In May, information minister Peya Mushelenga said the government planned N$20 million for the 2023/24 financial year to go towards the establishment of the Office of the Information Commissioner.

Geingob further added that projects like e-government services and improving network coverage are the government’s efforts to improve online platforms for Namibians to access government services and information.

“Hence, these measures reaffirm our commitment to ensuring that every Namibian can exercise their right to access information held by public authorities,” he said.

Currently, at least 49% of the Namibian population still has no access to the internet.

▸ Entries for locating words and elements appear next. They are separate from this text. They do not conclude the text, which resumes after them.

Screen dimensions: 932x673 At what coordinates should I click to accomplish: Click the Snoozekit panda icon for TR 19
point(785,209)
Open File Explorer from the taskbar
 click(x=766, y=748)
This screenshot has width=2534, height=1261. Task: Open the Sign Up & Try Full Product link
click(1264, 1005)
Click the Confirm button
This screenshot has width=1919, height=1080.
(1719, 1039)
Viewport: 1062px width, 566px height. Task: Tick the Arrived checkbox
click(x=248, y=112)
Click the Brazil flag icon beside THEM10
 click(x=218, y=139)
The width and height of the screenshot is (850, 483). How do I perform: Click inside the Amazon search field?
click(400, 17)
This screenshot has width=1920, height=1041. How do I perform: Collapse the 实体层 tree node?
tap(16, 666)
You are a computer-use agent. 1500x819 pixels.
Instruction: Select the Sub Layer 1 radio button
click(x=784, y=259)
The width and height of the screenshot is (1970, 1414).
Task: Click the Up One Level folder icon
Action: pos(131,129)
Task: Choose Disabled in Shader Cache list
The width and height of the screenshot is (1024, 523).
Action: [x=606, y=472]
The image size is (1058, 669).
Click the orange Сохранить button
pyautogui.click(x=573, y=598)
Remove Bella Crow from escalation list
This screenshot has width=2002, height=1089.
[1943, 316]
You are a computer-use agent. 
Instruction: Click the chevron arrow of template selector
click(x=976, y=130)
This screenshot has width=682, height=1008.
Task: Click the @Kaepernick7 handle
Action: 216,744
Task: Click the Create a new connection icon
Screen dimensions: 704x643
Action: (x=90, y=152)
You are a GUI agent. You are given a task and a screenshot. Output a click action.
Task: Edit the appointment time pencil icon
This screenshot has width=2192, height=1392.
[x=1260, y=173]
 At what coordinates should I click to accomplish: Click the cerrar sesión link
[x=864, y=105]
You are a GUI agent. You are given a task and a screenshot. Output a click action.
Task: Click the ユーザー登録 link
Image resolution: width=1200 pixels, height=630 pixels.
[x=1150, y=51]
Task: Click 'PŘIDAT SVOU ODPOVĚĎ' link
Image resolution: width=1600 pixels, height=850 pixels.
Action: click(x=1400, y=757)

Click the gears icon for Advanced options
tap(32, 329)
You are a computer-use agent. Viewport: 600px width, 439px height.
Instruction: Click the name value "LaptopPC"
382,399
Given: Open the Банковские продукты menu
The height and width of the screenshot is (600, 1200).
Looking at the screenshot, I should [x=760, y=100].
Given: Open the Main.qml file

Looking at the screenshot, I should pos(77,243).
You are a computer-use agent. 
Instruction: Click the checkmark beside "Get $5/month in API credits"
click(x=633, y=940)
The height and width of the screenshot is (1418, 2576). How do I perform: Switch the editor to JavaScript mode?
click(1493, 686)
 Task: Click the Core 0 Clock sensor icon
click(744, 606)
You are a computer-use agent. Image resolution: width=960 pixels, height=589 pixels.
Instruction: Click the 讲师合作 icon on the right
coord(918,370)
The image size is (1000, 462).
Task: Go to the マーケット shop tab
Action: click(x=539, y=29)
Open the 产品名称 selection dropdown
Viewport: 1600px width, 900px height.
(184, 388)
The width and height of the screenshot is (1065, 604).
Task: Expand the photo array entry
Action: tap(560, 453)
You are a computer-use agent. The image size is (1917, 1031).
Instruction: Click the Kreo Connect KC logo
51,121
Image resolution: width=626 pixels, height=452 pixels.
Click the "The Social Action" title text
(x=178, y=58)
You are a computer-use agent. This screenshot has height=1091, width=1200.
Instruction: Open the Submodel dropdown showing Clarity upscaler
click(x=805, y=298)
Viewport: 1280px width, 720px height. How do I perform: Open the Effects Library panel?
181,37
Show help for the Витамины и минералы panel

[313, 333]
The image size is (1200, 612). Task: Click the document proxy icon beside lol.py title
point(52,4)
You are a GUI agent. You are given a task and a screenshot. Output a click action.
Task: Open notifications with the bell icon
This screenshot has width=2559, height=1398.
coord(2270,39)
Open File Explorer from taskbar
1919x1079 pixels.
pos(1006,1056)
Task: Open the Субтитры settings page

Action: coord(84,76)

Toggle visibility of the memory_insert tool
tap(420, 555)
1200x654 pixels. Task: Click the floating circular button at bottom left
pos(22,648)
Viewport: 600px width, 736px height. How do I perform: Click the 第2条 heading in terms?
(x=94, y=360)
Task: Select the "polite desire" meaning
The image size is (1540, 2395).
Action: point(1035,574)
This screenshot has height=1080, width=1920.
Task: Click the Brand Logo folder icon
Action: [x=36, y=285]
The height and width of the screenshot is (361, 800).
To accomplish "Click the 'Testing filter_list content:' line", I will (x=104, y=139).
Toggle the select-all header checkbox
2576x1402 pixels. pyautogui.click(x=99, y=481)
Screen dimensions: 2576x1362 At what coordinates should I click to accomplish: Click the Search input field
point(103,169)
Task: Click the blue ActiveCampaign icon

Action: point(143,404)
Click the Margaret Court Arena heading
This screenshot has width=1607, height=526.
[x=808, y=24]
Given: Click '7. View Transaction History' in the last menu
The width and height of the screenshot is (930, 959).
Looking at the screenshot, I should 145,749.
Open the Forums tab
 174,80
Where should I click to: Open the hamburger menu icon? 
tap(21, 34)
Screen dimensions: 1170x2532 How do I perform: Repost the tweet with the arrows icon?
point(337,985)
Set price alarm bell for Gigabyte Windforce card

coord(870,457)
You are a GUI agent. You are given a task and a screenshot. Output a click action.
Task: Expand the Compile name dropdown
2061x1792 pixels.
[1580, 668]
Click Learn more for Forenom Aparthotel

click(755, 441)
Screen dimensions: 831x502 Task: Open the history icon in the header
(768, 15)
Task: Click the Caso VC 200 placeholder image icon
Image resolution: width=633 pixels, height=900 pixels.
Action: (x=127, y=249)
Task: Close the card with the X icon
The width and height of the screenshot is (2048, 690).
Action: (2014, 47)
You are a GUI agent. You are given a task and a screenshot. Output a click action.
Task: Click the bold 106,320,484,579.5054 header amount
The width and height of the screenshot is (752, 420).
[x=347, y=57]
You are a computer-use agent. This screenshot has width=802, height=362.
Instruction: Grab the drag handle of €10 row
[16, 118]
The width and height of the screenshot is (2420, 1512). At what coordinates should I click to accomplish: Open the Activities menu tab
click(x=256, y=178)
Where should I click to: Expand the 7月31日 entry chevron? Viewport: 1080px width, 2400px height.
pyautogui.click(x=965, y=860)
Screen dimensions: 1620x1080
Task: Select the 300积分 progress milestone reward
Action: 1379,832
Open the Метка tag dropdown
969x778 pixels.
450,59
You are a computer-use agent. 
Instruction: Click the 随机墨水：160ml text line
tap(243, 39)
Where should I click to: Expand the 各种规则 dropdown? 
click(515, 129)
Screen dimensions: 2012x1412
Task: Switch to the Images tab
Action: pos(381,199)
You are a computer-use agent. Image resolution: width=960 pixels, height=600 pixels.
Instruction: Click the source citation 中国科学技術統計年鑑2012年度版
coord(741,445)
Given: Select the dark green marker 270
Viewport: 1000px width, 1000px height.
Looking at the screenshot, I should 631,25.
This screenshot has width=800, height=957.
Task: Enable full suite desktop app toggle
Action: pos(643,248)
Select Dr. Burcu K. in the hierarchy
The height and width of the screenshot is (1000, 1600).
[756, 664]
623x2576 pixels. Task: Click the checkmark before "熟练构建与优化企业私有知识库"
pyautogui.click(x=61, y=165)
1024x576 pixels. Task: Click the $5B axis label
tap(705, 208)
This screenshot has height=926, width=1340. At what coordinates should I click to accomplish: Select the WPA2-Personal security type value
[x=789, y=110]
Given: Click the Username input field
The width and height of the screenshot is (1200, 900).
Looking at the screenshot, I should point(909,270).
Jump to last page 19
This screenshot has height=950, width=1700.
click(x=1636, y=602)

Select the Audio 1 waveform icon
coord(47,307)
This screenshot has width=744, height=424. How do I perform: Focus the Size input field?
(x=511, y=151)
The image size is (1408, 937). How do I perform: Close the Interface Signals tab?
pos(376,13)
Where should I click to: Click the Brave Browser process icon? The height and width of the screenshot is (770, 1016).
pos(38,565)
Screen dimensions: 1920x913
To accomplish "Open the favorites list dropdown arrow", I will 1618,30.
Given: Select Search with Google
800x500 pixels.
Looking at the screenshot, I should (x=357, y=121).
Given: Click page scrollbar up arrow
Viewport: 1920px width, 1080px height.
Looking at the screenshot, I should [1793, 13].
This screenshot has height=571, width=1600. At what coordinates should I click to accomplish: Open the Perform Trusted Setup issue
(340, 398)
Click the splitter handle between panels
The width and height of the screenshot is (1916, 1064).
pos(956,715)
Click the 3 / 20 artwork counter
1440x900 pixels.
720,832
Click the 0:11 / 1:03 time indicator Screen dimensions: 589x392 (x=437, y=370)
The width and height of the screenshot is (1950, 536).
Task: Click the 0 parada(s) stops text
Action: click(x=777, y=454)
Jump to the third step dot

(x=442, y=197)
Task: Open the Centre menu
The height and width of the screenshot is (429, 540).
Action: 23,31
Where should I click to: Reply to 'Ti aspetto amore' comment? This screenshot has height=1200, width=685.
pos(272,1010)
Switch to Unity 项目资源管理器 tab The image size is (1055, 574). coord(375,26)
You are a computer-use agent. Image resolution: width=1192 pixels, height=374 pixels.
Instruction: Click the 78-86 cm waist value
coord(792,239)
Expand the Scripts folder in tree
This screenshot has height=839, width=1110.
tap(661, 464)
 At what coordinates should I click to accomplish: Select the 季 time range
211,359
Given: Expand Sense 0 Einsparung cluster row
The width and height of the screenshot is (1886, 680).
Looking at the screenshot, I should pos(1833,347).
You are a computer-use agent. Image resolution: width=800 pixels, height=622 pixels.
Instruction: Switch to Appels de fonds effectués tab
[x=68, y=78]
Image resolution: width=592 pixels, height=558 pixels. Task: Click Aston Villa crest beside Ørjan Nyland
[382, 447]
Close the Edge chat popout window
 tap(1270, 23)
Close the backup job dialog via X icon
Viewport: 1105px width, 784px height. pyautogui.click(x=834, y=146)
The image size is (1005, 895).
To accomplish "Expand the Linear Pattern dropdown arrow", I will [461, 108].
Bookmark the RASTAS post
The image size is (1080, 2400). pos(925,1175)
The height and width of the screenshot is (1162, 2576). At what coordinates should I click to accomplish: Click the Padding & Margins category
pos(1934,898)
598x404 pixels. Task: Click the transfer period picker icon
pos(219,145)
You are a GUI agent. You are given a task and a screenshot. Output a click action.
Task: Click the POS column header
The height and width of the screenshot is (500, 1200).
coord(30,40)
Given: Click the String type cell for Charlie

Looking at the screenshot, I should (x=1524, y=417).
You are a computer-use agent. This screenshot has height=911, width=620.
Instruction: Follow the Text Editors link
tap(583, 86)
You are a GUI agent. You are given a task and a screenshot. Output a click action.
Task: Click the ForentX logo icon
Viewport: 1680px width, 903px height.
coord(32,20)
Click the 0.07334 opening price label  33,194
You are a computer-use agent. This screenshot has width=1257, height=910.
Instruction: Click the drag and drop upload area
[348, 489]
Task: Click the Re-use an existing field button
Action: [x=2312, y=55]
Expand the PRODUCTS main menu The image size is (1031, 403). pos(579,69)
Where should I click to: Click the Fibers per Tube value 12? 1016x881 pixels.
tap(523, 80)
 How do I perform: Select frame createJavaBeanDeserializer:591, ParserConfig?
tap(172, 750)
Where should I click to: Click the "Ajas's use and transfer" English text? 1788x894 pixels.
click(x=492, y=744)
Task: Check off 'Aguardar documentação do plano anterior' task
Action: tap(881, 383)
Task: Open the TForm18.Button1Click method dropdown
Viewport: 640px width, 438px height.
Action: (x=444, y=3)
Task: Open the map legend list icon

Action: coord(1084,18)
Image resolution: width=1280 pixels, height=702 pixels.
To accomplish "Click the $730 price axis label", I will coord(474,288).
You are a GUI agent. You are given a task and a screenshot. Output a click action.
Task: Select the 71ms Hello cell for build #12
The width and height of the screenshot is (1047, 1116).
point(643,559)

The Namibia Media Trust (NMT), in a statement issued yesterday, said it appealed to the government to finalise the ATI Act regulations.

“In light of this, we earnestly appeal to the government to maintain its steadfast dedication to the principle of proactive disclosure, even as the finalisation of regulations governing the country’s ATI infrastructure is underway,” NMT noted.

They also reflected on Namibia’s freest press rating.

“One of the most significant triumphs lies in the fact that journalists who exercise their right to access information, do so without fear of repercussion.

“This is not so elsewhere in the region; a case in point being that of Ralikonelo Joki, who, in a tragic turn of events this year, was shot 13 times for his brave work in reporting on corruption within Lesotho,” noted the NMT.